(INSTRUCTIONS)
1. In the Slight Edge passage, how many years did Jeff work for Texas Instruments?
2. Decide whether each statement agrees with the Slight Edge passage: (a) Jeff graduated from the University of New Mexico. (b) Justin Gatlin won the 2004 men's 100 meters gold with a time of 9.86. (c) Jeff made Sun Aire one of the largest solar companies in the U.S. within 4 years.
3. Reproduce the part of the Slight Edge passage that begins at the words "Since  then, he" and stops after "the Slight Edge.".

(DOCUMENT SEGMENT)
/---

Jeff was born in New Mexico, and graduated from the University of New Mexico. He worked for Texas Instruments for 5 years, then left to form a company called Sun Aire, making that company one of the largest solar companies in the U.S. within 4 years.

Since  then, he has gone on to build three different sales and distribution forces into multimillion-dollar organizations. He is a fanatic about personal development. And here is an excerpt from his book:

The Winning Edge

The Slight Edge is the process every winner has used to succeed since the dawn of time. Winning is always a matter of the Slight Edge.

One of the most highly anticipated events at the Summer Olympics is the men’s 100 meters. The winner of this quadrennial event can lay claim to being the fastest man in the world. At the 2004 Games in Athens, American Justin Gatlin ran a blistering 9.85 in the final heat to win the gold. The silver medalist, Portugal’s Francis Obikwelu, ran 9.86.  Yes, that’s one one-hundredth of a second slower – a very Slight Edge.

\---

(GIVEN DATA)
/---

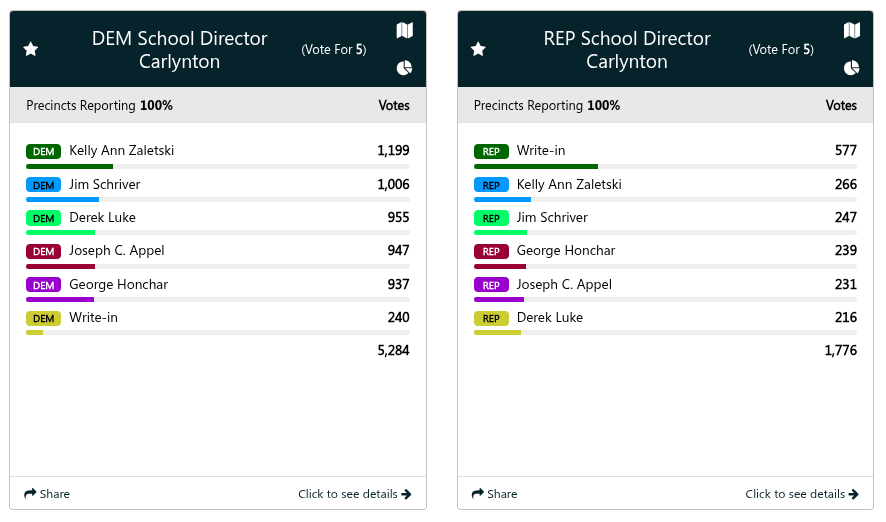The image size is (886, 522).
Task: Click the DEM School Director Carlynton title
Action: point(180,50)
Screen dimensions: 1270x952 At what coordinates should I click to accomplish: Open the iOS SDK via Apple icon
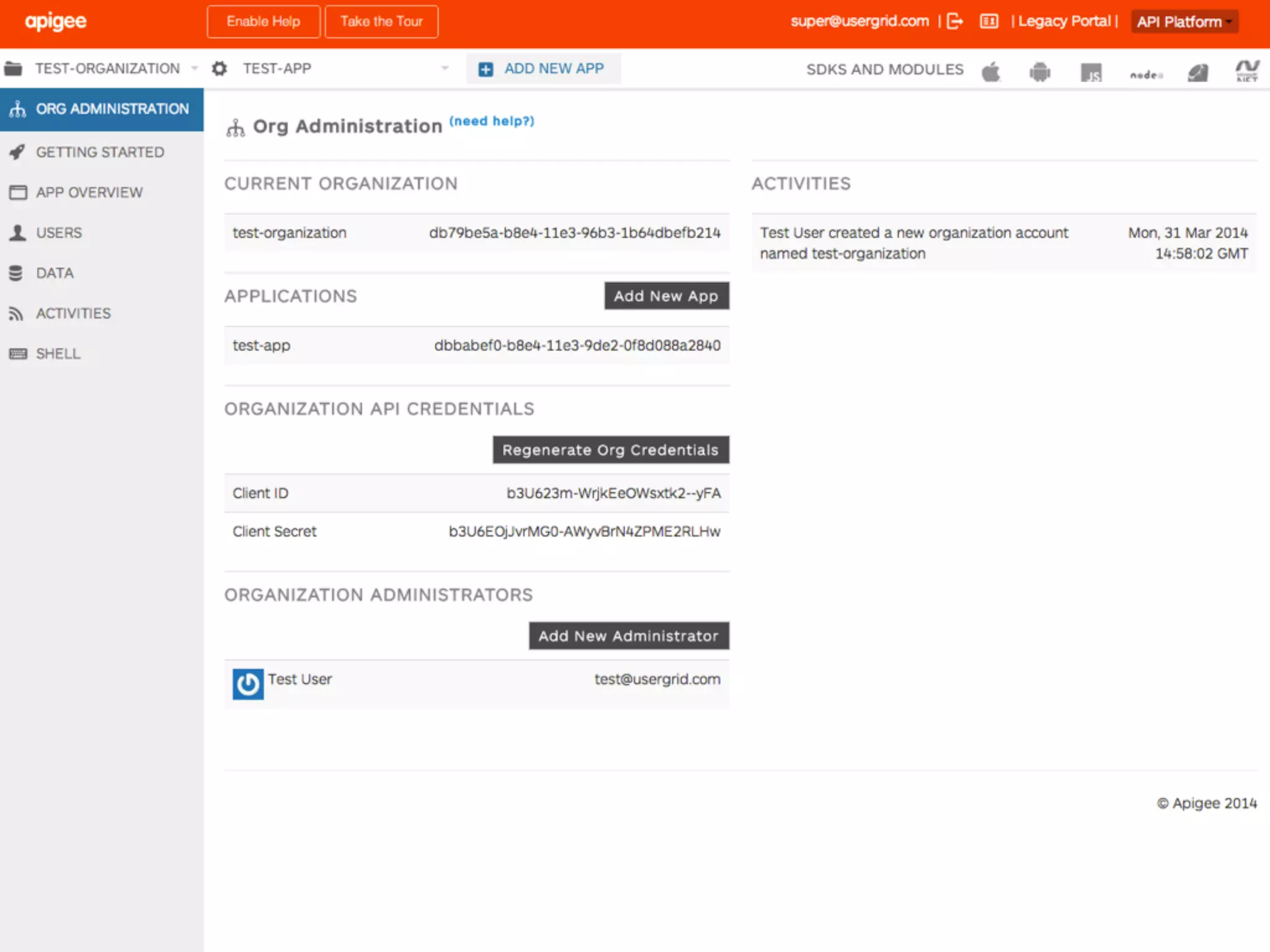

\---

(TASK-BY-TASK OUTPUTS)
1. 5 years

2.
(a) Yes: "graduated from the University of New Mexico"
(b) No: "ran a blistering 9.85 in the final heat to win the gold"
(c) Yes: "making that company one of the largest solar companies in the U.S. within 4 years"

3.
Since  then, he has gone on to build three different sales and distribution forces into multimillion-dollar organizations. He is a fanatic about personal development. And here is an excerpt from his book:

The Winning Edge

The Slight Edge is the process every winner has used to succeed since the dawn of time. Winning is always a matter of the Slight Edge.